What you should do = When you reach the line containing "You are a computer-use", repeat that line and each one after it exactly until the records end, leaving out pictures.

────

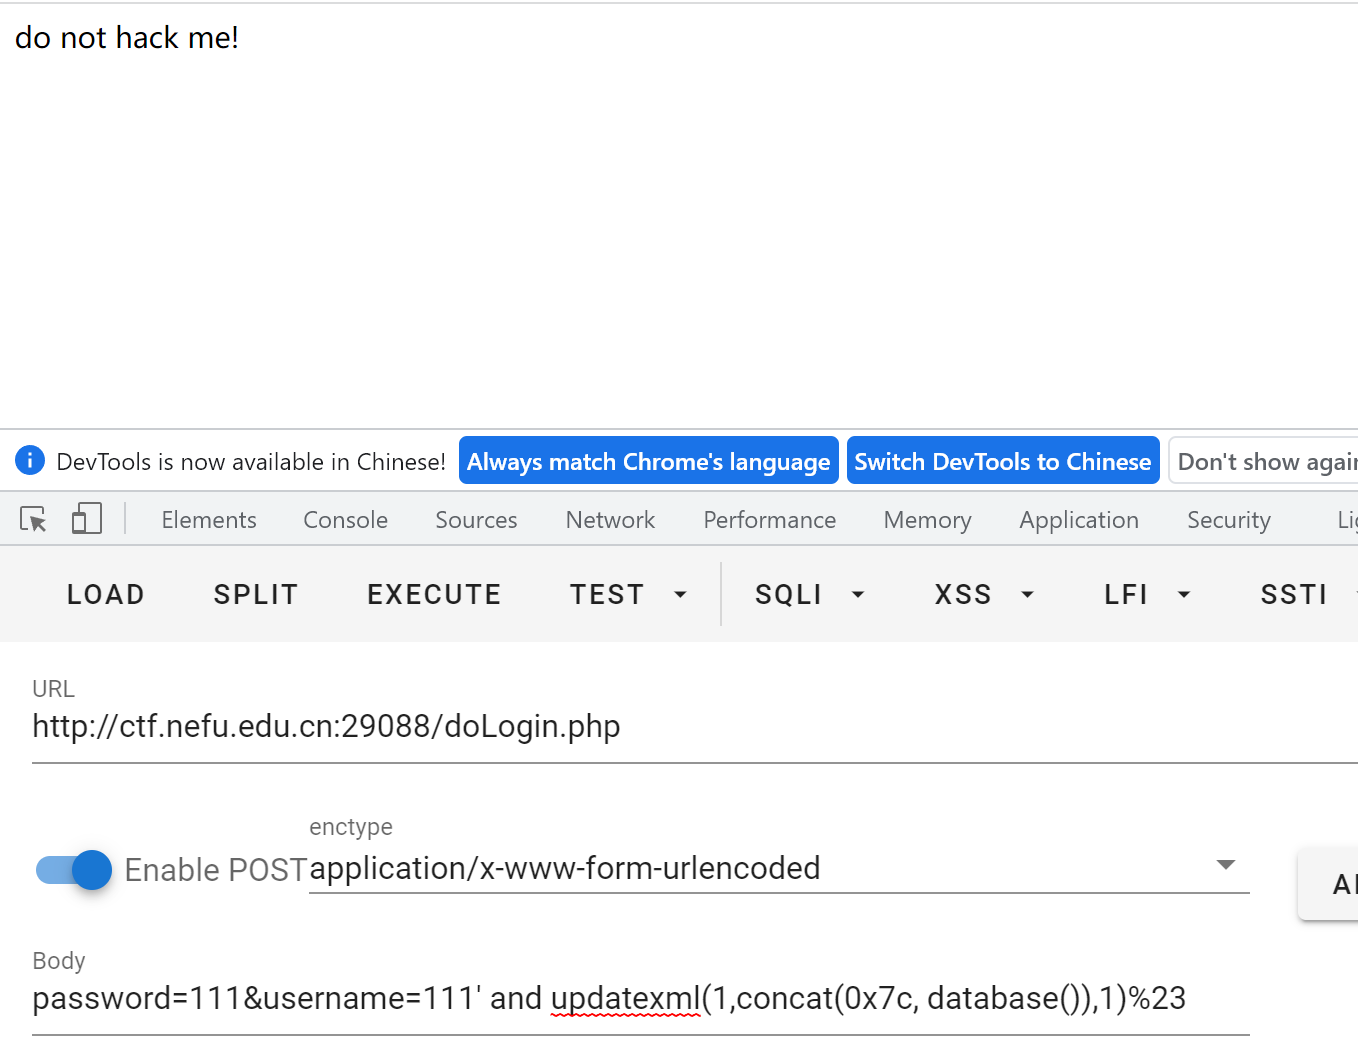
Task: Click into the URL input field
Action: (690, 727)
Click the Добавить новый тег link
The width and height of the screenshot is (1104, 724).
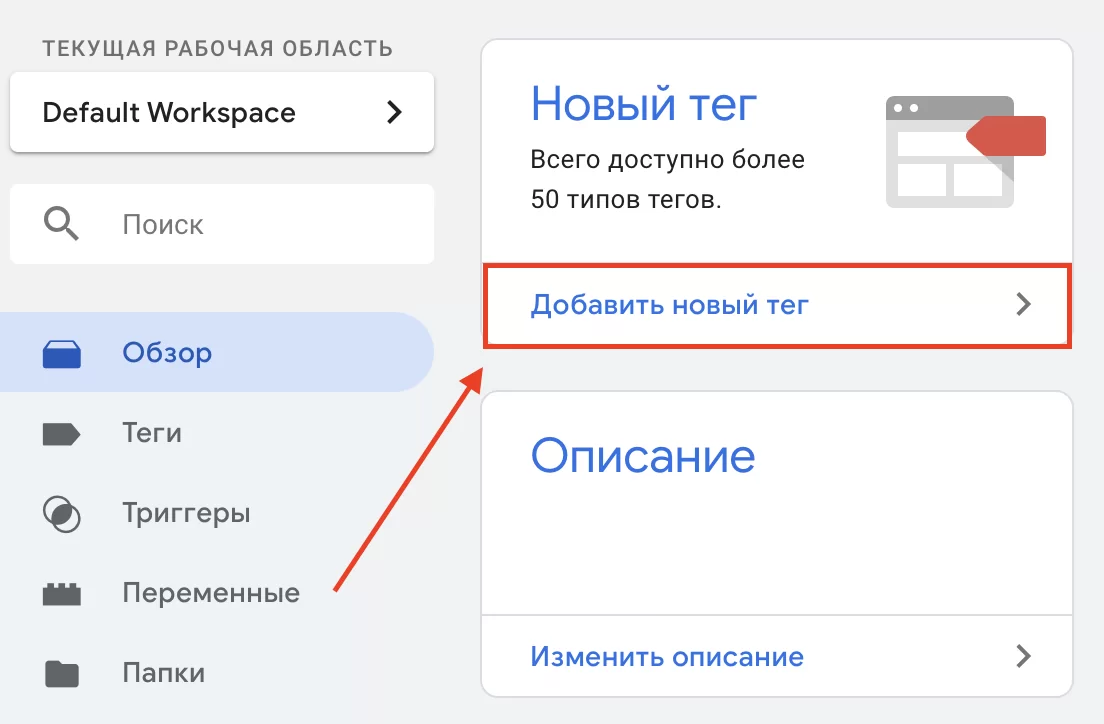pyautogui.click(x=669, y=305)
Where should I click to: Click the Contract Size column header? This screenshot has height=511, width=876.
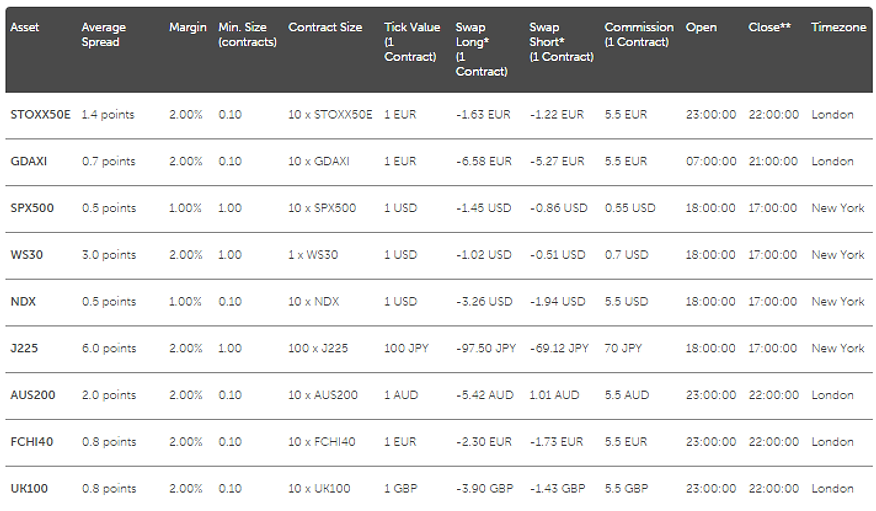tap(325, 28)
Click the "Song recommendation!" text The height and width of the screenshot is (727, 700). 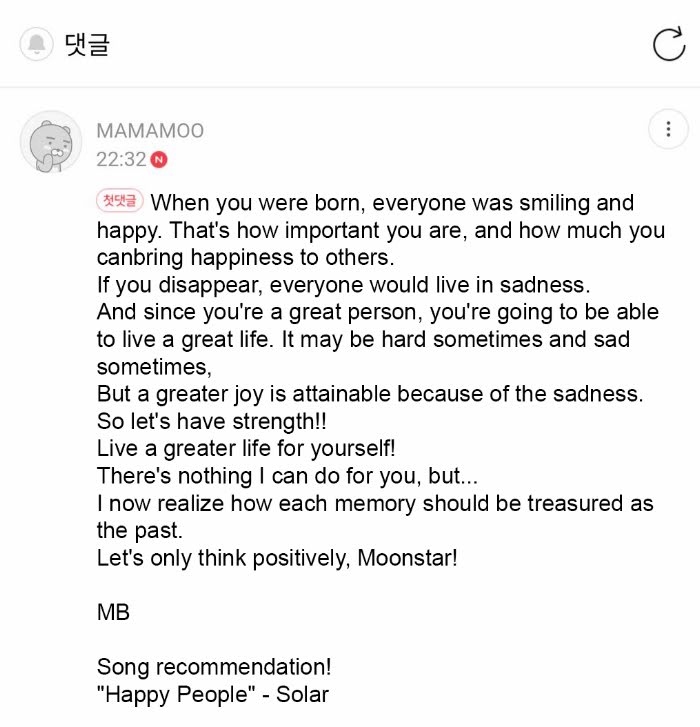coord(214,666)
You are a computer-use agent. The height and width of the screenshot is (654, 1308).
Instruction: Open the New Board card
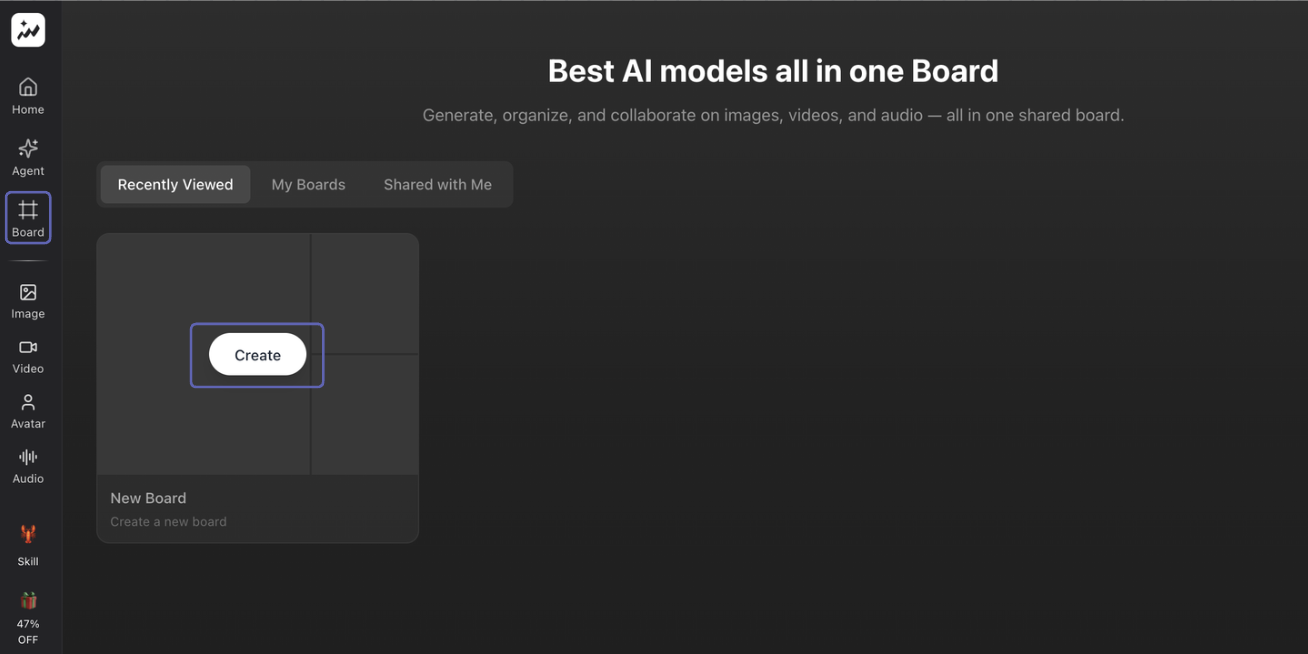tap(257, 387)
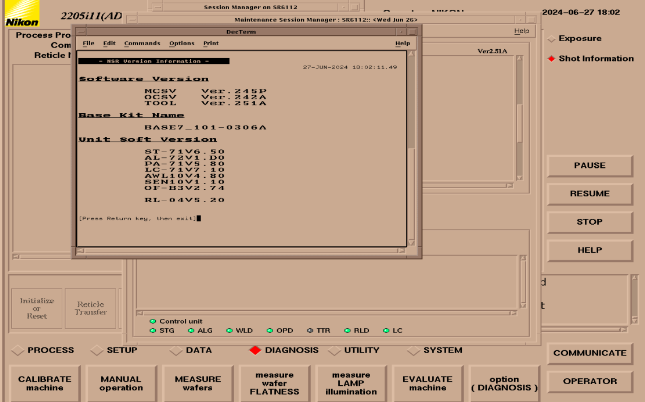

────

Your response =
You are a computer-use agent. The height and width of the screenshot is (654, 1308).
Instruction: Open the New Board card
tap(257, 387)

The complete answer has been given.